WORKING DATA below:

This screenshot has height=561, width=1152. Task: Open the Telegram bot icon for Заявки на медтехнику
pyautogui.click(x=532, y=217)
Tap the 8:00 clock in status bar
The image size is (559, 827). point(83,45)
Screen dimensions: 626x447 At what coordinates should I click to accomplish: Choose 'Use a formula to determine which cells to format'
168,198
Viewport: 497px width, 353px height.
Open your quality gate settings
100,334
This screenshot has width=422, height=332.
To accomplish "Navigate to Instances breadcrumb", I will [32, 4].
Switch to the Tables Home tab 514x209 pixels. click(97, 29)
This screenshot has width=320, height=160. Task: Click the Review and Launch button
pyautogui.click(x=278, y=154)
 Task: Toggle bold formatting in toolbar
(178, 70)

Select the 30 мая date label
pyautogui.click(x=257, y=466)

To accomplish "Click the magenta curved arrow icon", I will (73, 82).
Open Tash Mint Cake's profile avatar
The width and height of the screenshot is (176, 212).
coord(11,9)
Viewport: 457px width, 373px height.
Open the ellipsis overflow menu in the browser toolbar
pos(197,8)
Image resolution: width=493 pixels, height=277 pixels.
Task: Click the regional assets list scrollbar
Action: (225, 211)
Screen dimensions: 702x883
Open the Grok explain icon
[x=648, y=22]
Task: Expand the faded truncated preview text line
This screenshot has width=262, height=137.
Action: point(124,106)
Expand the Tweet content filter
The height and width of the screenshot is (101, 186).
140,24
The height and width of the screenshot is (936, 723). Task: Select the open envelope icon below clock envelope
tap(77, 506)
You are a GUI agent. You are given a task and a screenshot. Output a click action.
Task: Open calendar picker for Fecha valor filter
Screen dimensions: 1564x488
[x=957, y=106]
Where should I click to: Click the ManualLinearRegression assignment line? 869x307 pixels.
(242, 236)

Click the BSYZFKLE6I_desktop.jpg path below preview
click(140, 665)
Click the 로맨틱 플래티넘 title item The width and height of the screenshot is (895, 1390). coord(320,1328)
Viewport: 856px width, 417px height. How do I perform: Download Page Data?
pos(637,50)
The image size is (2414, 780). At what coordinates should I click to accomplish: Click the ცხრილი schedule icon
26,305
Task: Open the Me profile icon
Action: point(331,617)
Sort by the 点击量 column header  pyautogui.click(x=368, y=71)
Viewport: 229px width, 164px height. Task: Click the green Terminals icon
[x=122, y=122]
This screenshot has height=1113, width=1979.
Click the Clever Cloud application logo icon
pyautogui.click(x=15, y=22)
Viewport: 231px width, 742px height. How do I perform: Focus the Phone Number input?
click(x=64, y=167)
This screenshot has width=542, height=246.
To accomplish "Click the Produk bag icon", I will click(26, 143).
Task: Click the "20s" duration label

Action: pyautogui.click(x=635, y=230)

End of WORKING DATA.

Copy each of the records above so that nothing differs from the original.

This screenshot has height=561, width=1152. Task: Open the Telegram bot icon for Заявки на медтехнику
pyautogui.click(x=532, y=217)
Tap the 8:00 clock in status bar
The image size is (559, 827). point(83,45)
Screen dimensions: 626x447 At what coordinates should I click to accomplish: Choose 'Use a formula to determine which cells to format'
168,198
Viewport: 497px width, 353px height.
Open your quality gate settings
100,334
This screenshot has width=422, height=332.
To accomplish "Navigate to Instances breadcrumb", I will [32, 4].
Switch to the Tables Home tab 514x209 pixels. click(97, 29)
This screenshot has width=320, height=160. Task: Click the Review and Launch button
pyautogui.click(x=278, y=154)
 Task: Toggle bold formatting in toolbar
(178, 70)

Select the 30 мая date label
pyautogui.click(x=257, y=466)

To accomplish "Click the magenta curved arrow icon", I will (73, 82).
Open Tash Mint Cake's profile avatar
The width and height of the screenshot is (176, 212).
coord(11,9)
Viewport: 457px width, 373px height.
Open the ellipsis overflow menu in the browser toolbar
pos(197,8)
Image resolution: width=493 pixels, height=277 pixels.
Task: Click the regional assets list scrollbar
Action: (225, 211)
Screen dimensions: 702x883
Open the Grok explain icon
[x=648, y=22]
Task: Expand the faded truncated preview text line
This screenshot has width=262, height=137.
Action: point(124,106)
Expand the Tweet content filter
The height and width of the screenshot is (101, 186).
140,24
The height and width of the screenshot is (936, 723). Task: Select the open envelope icon below clock envelope
tap(77, 506)
You are a GUI agent. You are given a task and a screenshot. Output a click action.
Task: Open calendar picker for Fecha valor filter
Screen dimensions: 1564x488
[x=957, y=106]
Where should I click to: Click the ManualLinearRegression assignment line? 869x307 pixels.
(242, 236)

Click the BSYZFKLE6I_desktop.jpg path below preview
click(140, 665)
Click the 로맨틱 플래티넘 title item The width and height of the screenshot is (895, 1390). coord(320,1328)
Viewport: 856px width, 417px height. How do I perform: Download Page Data?
pos(637,50)
The image size is (2414, 780). At what coordinates should I click to accomplish: Click the ცხრილი schedule icon
26,305
Task: Open the Me profile icon
Action: point(331,617)
Sort by the 点击量 column header  pyautogui.click(x=368, y=71)
Viewport: 229px width, 164px height. Task: Click the green Terminals icon
[x=122, y=122]
This screenshot has height=1113, width=1979.
Click the Clever Cloud application logo icon
pyautogui.click(x=15, y=22)
Viewport: 231px width, 742px height. How do I perform: Focus the Phone Number input?
click(x=64, y=167)
This screenshot has width=542, height=246.
To accomplish "Click the Produk bag icon", I will click(26, 143).
Task: Click the "20s" duration label

Action: pyautogui.click(x=635, y=230)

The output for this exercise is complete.